## WHAT THE TASK REQUIRES
List all the lines in these records that hold "button".

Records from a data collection
--- START ---
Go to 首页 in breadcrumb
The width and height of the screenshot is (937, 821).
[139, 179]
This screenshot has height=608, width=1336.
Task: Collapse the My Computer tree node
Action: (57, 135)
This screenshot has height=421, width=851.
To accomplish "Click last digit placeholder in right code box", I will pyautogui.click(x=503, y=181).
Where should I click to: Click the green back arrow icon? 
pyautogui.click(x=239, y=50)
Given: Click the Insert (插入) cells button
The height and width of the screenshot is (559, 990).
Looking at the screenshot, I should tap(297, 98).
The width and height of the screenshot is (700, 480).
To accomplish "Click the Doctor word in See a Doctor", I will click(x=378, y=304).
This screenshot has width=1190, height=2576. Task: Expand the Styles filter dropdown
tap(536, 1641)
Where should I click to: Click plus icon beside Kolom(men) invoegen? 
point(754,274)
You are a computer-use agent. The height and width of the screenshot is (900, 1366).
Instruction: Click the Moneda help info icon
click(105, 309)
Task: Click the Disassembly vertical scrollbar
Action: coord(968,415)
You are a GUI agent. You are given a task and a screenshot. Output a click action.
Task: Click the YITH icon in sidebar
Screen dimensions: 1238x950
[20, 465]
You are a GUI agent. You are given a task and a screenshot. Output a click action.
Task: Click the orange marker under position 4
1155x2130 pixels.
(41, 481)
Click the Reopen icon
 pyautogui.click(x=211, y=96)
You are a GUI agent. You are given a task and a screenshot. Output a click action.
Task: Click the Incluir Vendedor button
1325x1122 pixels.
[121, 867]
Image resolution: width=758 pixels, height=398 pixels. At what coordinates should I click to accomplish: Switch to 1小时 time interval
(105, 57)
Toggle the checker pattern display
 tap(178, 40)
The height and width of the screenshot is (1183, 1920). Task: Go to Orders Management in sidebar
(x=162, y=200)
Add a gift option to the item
--- END ---
## ANSWER BELOW
Given: Click the Insert (插入) cells button
Task: Click the Incluir Vendedor button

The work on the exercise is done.